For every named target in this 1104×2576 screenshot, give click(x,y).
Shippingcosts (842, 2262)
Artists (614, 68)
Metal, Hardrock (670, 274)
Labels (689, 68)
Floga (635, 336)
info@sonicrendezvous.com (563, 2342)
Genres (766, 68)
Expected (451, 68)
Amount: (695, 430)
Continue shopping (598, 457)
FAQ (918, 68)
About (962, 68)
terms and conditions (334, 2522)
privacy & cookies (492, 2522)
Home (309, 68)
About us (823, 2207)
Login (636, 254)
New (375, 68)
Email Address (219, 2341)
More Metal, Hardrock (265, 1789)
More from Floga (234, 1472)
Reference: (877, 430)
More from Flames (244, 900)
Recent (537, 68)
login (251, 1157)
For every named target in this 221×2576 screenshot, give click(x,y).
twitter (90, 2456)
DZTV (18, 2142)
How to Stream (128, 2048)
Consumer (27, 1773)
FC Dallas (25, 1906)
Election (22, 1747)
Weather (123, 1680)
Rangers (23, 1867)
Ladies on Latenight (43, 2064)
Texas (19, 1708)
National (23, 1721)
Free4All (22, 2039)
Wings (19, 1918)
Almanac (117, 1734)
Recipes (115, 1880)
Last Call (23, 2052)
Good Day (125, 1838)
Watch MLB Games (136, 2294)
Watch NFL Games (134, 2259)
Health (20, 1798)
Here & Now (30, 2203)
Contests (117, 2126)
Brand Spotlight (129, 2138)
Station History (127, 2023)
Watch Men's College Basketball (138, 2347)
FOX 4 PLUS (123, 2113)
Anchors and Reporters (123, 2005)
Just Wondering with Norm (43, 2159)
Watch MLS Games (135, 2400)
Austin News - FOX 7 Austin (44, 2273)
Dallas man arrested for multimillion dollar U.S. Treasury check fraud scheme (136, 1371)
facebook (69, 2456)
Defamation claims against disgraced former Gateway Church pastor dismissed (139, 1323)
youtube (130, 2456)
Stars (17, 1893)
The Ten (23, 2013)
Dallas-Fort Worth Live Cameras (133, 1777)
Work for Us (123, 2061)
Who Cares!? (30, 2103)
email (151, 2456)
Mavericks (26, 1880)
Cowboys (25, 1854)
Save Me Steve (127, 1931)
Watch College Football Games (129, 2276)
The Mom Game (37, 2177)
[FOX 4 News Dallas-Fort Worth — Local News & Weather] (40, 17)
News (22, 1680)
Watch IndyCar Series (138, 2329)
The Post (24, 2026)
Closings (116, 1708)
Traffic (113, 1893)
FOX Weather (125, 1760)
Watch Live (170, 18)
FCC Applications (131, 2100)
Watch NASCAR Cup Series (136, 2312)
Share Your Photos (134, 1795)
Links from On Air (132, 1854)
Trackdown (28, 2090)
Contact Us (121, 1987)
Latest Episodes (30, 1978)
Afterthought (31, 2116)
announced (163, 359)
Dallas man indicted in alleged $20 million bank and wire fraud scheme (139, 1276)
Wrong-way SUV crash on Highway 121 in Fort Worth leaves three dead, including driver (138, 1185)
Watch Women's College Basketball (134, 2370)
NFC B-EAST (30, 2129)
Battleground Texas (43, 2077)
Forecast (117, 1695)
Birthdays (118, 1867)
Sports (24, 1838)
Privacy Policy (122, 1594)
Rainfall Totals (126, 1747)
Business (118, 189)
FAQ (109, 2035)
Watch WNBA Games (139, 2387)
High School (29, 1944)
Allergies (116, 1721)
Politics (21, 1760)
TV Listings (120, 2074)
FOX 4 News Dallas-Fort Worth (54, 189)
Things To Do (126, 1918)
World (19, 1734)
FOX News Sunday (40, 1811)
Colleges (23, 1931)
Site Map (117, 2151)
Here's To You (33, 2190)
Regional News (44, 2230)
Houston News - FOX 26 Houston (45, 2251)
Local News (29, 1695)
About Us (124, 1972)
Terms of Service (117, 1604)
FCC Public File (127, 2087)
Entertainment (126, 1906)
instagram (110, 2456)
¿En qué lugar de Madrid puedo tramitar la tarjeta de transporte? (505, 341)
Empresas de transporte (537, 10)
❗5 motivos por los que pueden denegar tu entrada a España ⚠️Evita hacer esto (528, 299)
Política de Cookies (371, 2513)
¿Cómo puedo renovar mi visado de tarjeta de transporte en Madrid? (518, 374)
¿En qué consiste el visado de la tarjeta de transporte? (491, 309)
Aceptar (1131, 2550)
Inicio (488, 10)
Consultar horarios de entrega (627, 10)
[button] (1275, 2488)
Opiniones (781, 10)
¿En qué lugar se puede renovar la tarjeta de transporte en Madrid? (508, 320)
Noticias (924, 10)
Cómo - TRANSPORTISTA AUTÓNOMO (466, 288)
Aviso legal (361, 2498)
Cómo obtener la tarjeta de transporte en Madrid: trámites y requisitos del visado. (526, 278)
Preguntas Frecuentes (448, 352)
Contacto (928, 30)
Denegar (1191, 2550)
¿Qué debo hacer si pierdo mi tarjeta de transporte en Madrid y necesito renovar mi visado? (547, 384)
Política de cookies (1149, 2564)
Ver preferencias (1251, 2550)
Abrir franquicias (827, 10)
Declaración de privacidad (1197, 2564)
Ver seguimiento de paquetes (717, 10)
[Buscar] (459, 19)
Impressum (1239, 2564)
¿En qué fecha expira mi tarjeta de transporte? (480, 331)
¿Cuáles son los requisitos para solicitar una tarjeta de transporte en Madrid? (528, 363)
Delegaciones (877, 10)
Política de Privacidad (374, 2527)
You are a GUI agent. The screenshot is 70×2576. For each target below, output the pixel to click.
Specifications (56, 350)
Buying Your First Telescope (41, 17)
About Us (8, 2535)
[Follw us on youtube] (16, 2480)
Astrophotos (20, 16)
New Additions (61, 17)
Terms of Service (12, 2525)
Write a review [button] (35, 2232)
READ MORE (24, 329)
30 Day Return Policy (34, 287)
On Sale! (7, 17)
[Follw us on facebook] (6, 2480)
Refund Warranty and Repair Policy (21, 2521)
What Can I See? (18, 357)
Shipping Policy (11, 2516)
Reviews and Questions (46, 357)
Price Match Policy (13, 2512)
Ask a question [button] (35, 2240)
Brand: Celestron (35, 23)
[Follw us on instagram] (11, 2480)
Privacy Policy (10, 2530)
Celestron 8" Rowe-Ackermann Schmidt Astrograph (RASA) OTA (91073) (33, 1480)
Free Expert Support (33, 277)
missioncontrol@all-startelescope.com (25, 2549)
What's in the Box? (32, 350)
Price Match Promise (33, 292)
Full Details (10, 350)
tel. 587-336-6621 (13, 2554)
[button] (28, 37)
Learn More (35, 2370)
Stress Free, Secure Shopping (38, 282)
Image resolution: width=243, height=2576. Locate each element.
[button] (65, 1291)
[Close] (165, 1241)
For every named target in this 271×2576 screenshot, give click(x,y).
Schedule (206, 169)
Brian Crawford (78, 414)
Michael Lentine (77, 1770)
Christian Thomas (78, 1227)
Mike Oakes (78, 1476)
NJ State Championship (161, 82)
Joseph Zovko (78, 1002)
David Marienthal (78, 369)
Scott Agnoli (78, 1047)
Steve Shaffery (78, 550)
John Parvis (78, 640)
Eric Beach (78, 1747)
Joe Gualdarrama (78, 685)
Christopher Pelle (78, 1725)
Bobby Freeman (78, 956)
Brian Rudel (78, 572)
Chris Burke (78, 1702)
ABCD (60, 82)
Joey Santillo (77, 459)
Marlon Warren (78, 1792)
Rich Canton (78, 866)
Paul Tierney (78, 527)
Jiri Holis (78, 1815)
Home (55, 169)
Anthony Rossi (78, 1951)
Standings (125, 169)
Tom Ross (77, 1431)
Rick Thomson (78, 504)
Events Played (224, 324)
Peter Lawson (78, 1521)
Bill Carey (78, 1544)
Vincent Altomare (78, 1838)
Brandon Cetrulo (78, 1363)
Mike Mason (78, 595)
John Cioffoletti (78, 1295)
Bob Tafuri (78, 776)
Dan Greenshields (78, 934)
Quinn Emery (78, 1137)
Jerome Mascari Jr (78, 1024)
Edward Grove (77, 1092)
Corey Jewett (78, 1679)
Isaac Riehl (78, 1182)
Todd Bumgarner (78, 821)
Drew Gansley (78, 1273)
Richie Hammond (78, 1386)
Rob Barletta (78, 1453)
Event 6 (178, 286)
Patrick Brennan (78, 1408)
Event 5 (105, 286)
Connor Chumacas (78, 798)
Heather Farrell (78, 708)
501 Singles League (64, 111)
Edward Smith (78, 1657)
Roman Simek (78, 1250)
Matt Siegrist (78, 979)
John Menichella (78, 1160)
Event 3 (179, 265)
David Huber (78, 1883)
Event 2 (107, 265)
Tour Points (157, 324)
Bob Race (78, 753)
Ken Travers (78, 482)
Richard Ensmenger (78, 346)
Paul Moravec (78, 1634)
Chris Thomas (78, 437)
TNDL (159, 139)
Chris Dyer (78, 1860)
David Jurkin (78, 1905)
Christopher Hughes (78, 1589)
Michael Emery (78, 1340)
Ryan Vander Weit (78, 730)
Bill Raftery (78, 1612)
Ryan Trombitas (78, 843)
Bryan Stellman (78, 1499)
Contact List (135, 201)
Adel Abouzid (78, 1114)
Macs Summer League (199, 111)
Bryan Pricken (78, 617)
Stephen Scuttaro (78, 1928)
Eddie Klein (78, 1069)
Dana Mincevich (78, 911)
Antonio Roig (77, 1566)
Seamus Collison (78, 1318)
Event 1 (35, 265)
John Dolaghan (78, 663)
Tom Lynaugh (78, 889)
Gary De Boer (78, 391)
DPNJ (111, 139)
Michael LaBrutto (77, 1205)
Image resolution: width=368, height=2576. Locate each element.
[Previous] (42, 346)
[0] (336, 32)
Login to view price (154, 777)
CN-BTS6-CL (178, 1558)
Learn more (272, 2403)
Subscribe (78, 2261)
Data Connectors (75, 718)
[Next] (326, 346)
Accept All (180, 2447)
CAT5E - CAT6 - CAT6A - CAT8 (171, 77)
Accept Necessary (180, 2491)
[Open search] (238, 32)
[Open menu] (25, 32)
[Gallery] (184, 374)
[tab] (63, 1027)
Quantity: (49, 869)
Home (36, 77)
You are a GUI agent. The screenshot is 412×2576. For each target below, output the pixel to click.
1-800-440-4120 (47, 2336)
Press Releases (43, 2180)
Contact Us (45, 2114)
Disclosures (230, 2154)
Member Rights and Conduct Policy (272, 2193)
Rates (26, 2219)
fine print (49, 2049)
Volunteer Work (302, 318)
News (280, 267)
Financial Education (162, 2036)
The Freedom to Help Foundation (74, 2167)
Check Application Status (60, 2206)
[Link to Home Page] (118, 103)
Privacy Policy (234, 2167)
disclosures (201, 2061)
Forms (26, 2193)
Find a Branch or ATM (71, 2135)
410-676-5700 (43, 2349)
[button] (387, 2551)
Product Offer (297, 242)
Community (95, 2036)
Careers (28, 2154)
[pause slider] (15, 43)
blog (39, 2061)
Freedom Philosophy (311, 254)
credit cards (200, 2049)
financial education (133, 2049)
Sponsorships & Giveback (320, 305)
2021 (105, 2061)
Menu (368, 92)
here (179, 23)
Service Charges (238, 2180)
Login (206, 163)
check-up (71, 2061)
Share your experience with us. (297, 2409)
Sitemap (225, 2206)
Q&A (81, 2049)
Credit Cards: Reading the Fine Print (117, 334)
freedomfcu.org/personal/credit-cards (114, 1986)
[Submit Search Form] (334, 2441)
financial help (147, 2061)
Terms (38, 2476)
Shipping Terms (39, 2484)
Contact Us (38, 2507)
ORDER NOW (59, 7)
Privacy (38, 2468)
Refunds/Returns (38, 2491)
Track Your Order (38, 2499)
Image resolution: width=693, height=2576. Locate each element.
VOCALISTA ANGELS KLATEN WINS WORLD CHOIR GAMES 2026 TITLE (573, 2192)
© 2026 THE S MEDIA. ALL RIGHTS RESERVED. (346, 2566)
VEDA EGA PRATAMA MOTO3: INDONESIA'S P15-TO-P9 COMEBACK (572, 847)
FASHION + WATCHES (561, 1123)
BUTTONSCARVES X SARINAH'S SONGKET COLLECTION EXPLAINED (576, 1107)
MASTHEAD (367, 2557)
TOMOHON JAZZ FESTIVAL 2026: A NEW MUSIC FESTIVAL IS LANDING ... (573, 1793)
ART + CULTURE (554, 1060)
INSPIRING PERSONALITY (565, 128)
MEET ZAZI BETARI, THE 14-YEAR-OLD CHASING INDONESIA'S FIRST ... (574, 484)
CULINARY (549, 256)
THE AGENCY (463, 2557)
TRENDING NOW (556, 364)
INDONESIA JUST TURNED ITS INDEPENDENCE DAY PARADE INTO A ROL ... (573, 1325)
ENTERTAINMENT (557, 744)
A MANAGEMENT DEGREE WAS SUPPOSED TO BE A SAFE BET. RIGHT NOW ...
■ ■ ■ ■ ■
* [WHAT YOU ARE ASKED TO DO] Can you repeat, word for word, every line above from the one containing "How to Stream (128, 2048)" down to the one containing "Contests (117, 2126)", including both?

* [EXERCISE ANSWER]
How to Stream (128, 2048)
Consumer (27, 1773)
FC Dallas (25, 1906)
Election (22, 1747)
Weather (123, 1680)
Rangers (23, 1867)
Ladies on Latenight (43, 2064)
Texas (19, 1708)
National (23, 1721)
Free4All (22, 2039)
Wings (19, 1918)
Almanac (117, 1734)
Recipes (115, 1880)
Last Call (23, 2052)
Good Day (125, 1838)
Watch MLB Games (136, 2294)
Watch NFL Games (134, 2259)
Health (20, 1798)
Here & Now (30, 2203)
Contests (117, 2126)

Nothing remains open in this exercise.